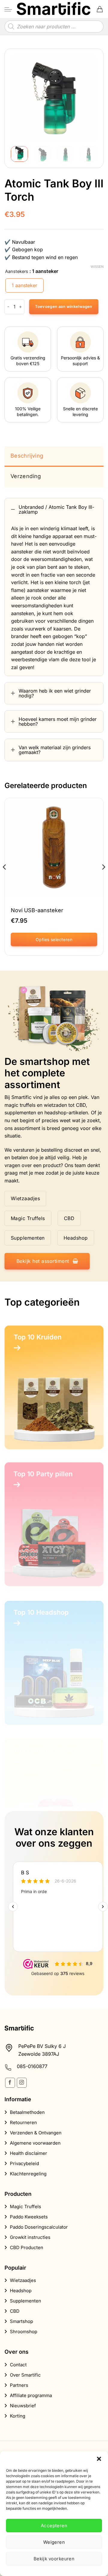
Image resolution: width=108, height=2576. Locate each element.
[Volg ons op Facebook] (10, 2083)
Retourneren (23, 2122)
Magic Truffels (25, 2206)
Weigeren (54, 2542)
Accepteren (54, 2525)
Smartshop (21, 2321)
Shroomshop (23, 2331)
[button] (99, 2459)
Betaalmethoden (27, 2112)
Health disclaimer (28, 2153)
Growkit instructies (30, 2237)
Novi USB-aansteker (37, 910)
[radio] (24, 285)
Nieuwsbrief (23, 2406)
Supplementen (25, 2301)
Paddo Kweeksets (29, 2217)
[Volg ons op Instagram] (22, 2083)
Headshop (21, 2290)
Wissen (97, 266)
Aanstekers (16, 271)
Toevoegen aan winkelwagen (63, 306)
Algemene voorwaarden (35, 2143)
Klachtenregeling (28, 2174)
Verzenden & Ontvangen (36, 2133)
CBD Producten (26, 2247)
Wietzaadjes (23, 2280)
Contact (18, 2365)
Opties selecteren (54, 939)
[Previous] (20, 98)
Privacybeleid (24, 2163)
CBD (15, 2311)
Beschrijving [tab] (26, 455)
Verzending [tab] (25, 476)
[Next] (87, 98)
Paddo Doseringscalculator (39, 2227)
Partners (19, 2385)
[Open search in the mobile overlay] (54, 26)
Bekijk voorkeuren (54, 2559)
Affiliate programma (31, 2395)
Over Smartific (25, 2375)
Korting (17, 2416)
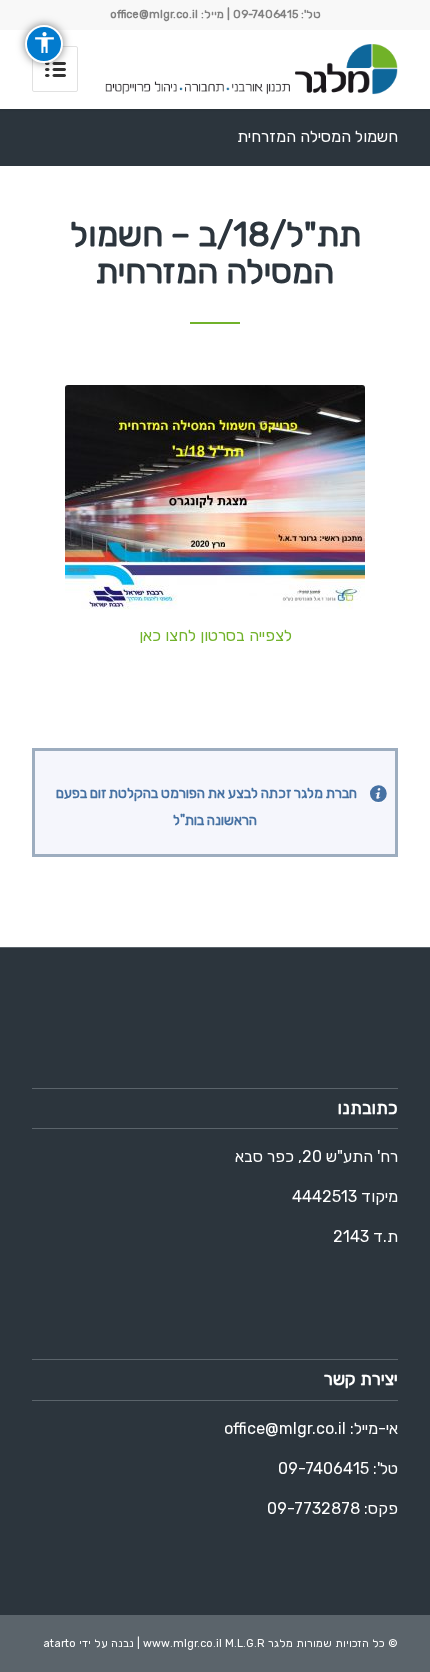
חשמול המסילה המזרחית (317, 136)
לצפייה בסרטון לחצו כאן (215, 635)
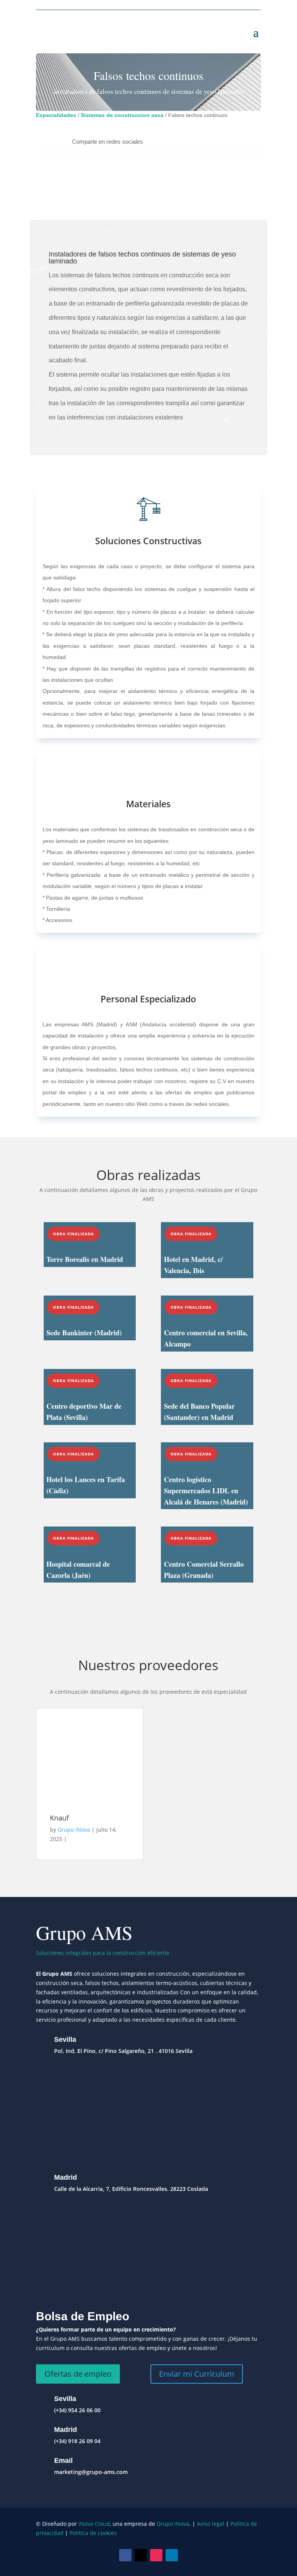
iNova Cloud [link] (94, 2523)
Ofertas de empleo (77, 2374)
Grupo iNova (74, 1829)
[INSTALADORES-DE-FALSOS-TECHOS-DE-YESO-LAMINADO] (90, 201)
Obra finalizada (73, 1233)
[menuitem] (107, 141)
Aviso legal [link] (210, 2523)
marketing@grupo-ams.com (91, 2472)
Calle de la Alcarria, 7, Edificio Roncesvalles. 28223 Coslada (131, 2188)
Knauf (59, 1817)
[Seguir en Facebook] (125, 2555)
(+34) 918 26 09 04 (77, 2441)
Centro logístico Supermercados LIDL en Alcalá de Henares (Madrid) (206, 1490)
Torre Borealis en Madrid (84, 1259)
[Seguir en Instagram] (156, 2555)
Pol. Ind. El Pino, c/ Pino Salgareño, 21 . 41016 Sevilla (123, 2051)
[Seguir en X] (141, 2555)
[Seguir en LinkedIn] (172, 2555)
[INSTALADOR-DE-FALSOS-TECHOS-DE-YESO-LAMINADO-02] (207, 201)
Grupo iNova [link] (173, 2523)
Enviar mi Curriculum (196, 2374)
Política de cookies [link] (93, 2533)
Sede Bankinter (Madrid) (84, 1333)
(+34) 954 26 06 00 (77, 2410)
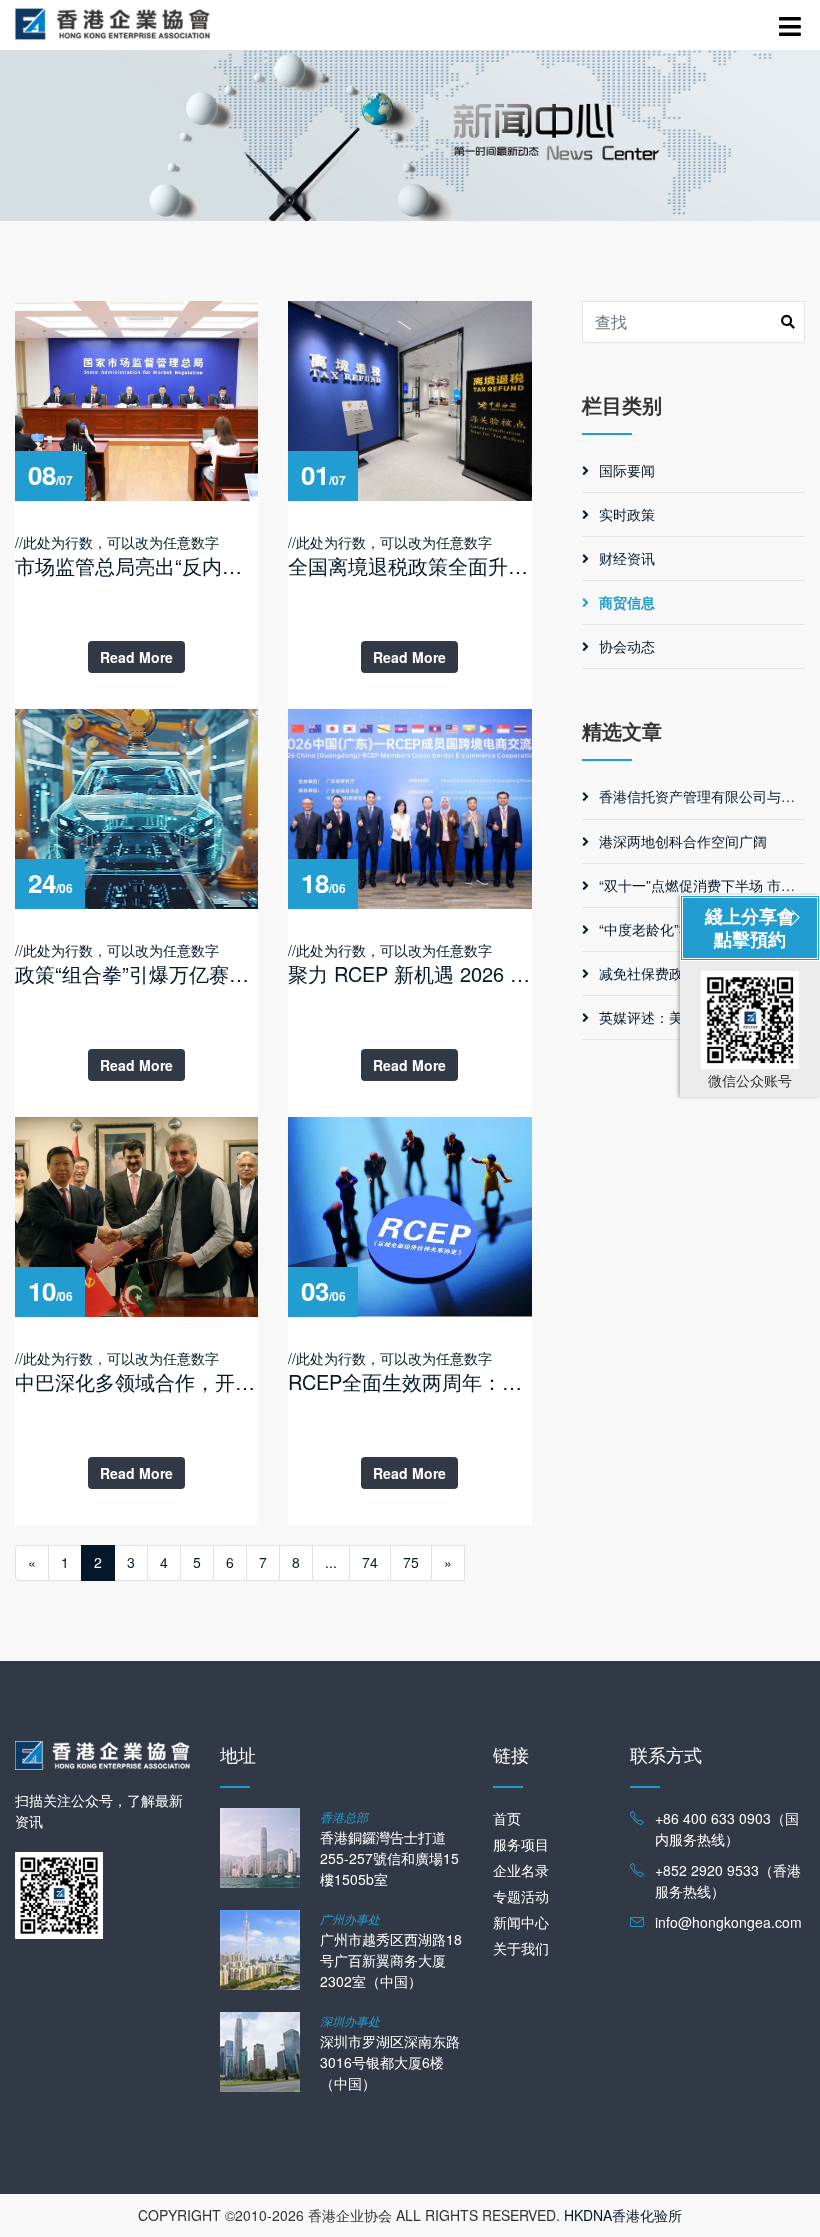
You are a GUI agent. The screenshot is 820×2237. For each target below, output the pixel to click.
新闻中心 (521, 1922)
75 (411, 1562)
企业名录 (521, 1870)
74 (370, 1562)
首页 (507, 1818)
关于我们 (521, 1948)
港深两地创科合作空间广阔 (683, 841)
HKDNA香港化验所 (623, 2215)
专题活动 (521, 1896)
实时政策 (627, 514)
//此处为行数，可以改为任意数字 (136, 556)
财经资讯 (627, 558)
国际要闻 (627, 470)
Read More (136, 657)
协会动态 (627, 646)
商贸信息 (627, 602)
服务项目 (521, 1844)
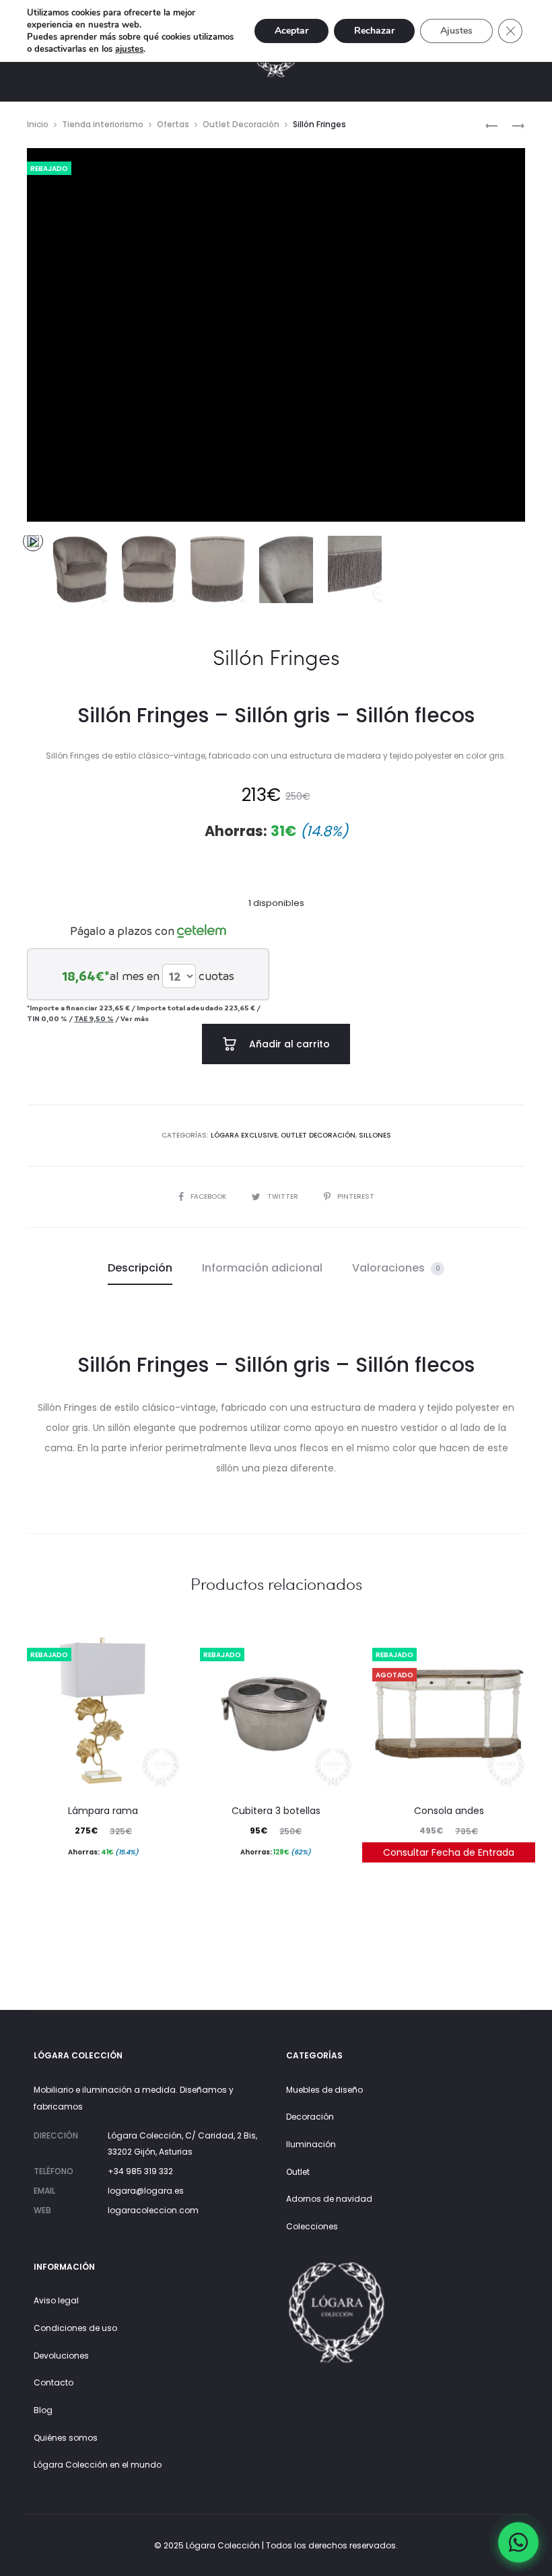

──────────

Task directions
Would you copy each line of the records that contains "Paddo"?

Solution
Paddo Kweeksets (29, 2217)
Paddo Doseringscalculator (39, 2227)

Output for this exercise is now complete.